Un nacimiento prematuro de extrema complejidad se registró durante la madrugada del miércoles en las instalaciones del Hospital Zonal de Quimilí. Una paciente embarazada ingresó al centro de salud en pleno trabajo de parto cuando transitaba apenas la semana 24 de gestación.
Ante la urgencia del cuadro clínico, el equipo médico activó los protocolos de derivación hacia un nosocomio de mayor complejidad en la ciudad Capital. Sin embargo, la evolución del parto impidió el traslado previo, obligando a concretar la atención en el lugar.

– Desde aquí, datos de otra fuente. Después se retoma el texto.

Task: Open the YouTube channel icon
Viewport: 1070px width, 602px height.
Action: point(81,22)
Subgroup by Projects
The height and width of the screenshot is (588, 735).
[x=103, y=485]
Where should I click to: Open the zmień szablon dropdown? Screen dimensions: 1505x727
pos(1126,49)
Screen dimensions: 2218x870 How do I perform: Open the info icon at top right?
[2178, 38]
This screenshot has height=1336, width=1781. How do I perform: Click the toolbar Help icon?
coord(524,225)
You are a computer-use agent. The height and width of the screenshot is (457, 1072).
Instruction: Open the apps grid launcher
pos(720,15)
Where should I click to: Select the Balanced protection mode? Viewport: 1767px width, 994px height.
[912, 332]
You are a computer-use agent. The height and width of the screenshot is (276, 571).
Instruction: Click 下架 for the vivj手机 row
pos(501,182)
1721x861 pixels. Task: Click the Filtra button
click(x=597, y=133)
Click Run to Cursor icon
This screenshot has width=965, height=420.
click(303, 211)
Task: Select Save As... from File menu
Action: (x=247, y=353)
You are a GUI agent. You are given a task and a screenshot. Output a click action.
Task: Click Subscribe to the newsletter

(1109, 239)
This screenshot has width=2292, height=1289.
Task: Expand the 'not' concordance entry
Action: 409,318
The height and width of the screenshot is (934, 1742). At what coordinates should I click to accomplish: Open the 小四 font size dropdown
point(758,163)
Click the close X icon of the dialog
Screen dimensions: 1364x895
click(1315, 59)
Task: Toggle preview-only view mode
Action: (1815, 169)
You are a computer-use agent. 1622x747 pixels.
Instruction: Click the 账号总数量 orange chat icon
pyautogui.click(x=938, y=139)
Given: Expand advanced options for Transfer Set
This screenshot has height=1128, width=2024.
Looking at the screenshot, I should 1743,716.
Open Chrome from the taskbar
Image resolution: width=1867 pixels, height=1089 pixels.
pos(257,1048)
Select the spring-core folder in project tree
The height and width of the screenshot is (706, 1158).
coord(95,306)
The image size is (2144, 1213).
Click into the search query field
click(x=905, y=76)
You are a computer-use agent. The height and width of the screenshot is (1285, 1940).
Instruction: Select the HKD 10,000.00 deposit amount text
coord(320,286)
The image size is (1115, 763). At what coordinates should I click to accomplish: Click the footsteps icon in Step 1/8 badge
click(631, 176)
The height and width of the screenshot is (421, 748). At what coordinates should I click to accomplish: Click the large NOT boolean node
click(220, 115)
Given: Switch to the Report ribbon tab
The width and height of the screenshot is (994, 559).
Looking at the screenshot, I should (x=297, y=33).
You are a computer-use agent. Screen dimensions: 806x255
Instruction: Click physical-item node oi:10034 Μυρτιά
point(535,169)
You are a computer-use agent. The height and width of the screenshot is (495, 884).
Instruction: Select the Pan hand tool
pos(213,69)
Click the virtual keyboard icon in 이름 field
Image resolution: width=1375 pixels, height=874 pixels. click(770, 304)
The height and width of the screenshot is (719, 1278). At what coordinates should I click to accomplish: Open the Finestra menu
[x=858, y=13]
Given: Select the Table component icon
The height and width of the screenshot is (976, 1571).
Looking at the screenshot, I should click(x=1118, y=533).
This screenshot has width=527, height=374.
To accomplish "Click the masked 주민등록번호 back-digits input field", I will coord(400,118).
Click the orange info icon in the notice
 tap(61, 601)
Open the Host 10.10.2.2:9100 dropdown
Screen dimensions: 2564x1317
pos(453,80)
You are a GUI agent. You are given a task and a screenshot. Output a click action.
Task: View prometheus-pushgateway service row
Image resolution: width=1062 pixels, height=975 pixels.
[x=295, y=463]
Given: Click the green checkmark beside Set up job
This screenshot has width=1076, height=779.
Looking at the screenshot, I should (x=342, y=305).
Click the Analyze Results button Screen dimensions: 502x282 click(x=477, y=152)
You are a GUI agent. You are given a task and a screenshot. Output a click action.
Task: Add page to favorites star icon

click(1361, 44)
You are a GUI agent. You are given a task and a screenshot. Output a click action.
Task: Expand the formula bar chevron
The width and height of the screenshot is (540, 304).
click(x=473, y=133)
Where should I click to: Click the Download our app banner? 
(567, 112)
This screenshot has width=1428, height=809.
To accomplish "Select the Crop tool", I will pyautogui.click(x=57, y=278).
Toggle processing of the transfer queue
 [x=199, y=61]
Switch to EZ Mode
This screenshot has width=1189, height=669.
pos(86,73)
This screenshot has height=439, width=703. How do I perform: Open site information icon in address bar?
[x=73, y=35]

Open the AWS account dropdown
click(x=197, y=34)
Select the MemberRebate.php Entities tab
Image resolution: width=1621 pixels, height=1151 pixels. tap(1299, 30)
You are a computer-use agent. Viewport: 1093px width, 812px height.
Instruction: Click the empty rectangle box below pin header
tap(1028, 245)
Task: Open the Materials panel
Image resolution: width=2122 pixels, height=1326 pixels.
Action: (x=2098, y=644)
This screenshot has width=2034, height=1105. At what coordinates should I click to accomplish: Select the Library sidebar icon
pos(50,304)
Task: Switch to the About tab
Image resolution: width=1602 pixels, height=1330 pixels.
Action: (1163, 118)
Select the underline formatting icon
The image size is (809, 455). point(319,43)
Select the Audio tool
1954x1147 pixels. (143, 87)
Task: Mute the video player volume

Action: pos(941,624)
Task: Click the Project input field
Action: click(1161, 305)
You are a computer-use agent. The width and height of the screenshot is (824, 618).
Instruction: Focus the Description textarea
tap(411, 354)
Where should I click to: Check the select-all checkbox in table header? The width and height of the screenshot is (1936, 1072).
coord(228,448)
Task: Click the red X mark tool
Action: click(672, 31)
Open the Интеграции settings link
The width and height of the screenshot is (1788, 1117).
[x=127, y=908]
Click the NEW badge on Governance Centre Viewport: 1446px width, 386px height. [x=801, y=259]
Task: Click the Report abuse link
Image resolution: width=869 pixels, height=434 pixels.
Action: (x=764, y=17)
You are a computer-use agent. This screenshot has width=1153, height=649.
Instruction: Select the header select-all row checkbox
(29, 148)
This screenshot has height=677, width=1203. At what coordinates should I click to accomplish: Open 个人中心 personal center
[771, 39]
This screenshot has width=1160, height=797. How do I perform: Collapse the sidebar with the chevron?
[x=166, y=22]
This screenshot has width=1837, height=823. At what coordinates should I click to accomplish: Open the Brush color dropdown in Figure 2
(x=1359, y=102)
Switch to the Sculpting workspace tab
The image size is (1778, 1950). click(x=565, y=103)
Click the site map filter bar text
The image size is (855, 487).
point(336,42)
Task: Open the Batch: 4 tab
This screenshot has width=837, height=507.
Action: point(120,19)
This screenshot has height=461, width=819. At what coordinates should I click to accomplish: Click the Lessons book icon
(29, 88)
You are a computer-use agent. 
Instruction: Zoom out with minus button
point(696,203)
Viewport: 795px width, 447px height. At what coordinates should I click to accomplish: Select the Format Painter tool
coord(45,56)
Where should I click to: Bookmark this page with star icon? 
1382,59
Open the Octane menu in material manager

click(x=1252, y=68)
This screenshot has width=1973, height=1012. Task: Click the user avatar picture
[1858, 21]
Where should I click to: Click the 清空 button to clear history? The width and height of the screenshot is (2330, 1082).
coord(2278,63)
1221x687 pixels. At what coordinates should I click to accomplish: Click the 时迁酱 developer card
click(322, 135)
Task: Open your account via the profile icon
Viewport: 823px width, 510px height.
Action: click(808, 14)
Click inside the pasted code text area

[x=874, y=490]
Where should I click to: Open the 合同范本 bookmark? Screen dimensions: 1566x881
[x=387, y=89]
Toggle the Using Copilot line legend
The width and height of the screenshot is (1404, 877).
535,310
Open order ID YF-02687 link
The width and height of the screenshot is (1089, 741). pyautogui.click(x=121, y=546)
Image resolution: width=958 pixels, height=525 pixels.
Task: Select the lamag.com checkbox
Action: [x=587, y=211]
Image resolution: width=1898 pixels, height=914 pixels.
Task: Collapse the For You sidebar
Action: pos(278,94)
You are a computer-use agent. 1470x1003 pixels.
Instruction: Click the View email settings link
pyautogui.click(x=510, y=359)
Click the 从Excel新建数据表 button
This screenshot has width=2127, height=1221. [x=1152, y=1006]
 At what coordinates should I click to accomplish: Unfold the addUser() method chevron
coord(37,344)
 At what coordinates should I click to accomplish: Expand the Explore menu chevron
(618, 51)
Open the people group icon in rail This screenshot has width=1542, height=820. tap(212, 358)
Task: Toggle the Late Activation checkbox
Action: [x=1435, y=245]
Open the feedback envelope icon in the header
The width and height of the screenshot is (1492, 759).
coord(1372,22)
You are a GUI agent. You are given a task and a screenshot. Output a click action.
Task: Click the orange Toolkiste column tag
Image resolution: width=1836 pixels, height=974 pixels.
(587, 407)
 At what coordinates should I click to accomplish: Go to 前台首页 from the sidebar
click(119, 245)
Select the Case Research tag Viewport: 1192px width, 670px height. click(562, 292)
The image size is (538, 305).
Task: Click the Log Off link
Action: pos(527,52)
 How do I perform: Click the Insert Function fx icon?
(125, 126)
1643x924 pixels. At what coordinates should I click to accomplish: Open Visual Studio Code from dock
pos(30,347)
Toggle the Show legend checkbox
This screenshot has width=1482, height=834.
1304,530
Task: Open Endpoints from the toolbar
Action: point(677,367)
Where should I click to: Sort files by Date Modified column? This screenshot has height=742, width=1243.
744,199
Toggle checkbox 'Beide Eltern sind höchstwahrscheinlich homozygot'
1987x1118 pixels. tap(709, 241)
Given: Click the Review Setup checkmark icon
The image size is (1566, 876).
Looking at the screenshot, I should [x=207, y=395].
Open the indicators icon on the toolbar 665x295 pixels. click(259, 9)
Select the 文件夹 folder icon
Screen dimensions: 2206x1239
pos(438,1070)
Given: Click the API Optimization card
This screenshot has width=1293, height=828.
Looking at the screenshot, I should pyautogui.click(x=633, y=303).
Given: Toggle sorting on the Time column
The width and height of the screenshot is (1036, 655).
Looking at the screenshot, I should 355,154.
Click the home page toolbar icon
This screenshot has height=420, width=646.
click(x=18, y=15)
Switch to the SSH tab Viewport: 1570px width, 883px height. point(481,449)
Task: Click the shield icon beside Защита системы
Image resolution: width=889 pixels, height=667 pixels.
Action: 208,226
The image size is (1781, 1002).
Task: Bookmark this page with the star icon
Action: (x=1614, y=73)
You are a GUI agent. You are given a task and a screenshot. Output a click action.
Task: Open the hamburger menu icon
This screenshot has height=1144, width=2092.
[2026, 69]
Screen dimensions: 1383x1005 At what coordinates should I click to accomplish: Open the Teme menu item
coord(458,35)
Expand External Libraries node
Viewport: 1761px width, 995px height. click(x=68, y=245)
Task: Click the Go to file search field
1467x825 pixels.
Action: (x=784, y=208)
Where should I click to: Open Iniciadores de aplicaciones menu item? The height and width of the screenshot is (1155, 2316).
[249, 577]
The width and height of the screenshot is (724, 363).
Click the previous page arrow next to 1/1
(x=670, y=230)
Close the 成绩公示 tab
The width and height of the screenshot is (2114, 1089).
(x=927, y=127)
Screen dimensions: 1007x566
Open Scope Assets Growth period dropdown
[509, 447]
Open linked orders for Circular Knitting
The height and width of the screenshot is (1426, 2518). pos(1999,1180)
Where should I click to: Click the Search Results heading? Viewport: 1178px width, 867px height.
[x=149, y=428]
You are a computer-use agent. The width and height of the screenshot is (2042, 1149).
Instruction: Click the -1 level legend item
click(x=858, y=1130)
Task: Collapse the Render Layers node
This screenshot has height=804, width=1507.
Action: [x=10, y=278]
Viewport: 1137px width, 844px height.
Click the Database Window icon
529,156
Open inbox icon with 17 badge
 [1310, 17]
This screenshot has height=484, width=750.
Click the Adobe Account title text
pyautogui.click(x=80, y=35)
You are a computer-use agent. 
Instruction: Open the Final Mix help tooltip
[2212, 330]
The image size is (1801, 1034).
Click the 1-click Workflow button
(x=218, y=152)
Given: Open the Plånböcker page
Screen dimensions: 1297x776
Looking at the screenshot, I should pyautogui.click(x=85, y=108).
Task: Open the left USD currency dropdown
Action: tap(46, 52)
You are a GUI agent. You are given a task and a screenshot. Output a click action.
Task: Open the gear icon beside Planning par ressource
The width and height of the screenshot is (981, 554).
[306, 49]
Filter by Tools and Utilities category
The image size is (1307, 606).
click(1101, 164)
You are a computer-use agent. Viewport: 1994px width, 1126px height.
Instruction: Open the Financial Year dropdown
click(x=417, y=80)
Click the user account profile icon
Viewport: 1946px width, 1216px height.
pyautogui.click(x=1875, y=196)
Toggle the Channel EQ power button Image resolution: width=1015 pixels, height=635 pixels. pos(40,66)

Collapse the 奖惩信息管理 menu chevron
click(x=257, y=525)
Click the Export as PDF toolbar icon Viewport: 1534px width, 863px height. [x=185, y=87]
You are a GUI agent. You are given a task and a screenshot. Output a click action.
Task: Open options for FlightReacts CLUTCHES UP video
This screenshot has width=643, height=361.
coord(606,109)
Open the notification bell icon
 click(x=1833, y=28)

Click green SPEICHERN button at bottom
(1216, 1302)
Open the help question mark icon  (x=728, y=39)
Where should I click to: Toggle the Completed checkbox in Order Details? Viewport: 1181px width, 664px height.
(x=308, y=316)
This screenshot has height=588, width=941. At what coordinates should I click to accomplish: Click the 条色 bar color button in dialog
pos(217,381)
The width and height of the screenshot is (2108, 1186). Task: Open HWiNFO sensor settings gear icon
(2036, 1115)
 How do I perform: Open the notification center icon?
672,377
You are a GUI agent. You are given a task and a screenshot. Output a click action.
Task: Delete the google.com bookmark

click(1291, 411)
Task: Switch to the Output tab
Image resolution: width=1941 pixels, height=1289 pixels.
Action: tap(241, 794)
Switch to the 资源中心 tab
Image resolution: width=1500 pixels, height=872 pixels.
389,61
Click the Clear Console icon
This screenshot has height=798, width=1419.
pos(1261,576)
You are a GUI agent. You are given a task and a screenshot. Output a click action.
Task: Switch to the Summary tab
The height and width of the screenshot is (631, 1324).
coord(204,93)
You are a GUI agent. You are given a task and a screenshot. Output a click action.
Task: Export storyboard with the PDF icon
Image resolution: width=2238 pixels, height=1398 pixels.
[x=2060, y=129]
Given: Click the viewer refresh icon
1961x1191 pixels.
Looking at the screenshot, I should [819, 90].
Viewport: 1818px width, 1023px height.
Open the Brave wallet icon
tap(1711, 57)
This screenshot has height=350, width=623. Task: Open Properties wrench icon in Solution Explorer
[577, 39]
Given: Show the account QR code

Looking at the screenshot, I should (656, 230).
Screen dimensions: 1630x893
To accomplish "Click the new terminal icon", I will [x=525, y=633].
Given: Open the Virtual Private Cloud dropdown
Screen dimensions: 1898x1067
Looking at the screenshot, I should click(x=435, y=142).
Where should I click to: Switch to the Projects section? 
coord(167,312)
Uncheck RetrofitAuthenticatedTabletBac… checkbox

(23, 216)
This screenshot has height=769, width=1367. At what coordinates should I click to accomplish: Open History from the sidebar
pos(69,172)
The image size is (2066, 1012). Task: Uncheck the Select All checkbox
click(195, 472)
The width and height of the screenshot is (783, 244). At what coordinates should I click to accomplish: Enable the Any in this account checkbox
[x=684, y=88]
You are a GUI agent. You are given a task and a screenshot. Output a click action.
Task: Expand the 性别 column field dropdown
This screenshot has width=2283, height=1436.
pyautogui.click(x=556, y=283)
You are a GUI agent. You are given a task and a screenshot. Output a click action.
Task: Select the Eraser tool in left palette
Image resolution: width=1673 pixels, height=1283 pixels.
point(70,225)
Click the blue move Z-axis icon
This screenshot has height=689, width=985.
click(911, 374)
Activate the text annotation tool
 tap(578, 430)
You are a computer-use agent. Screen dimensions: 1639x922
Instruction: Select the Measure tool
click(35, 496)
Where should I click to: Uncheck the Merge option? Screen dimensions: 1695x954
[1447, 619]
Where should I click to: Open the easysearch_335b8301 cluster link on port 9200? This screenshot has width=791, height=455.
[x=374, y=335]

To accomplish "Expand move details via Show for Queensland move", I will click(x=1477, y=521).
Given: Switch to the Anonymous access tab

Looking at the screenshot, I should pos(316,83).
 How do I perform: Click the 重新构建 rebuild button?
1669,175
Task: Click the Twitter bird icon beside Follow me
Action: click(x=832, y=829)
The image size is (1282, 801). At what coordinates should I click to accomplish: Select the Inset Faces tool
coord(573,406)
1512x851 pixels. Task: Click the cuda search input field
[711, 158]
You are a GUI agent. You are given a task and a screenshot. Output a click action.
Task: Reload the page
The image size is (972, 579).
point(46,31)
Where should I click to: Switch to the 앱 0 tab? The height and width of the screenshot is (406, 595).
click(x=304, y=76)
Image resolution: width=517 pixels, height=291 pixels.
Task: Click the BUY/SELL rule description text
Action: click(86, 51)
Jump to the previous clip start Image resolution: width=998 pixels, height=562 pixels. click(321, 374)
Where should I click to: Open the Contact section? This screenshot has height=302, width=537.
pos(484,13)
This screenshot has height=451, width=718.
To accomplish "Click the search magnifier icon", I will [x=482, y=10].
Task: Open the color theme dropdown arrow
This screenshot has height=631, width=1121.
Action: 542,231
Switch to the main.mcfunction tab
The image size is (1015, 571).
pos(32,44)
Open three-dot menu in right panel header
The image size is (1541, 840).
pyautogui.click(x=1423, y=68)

Asistencia inmediata y protocolo de derivación
La recién nacida registró un peso de tan solo 500 gramos, lo que requirió maniobras de soporte vital inmediato por parte del personal de guardia:
Atención de urgencia: médicos y enfermeros del hospital asistieron el parto y aplicaron medidas inmediatas de estabilización para neonatos de alto riesgo.
Abordaje interdisciplinario: el caso movilizó al equipo de salud local para adecuar los recursos de la guardia a las necesidades de la recién nacida.
Operativo de traslado: de manera simultánea, se coordinó la logística sanitaria para concretar la posterior derivación segura de la beba y su madre hacia un centro perinatal de alta complejidad.
El operativo puso en evidencia la respuesta del personal sanitario frente a contingencias obstétricas críticas en el interior provincial.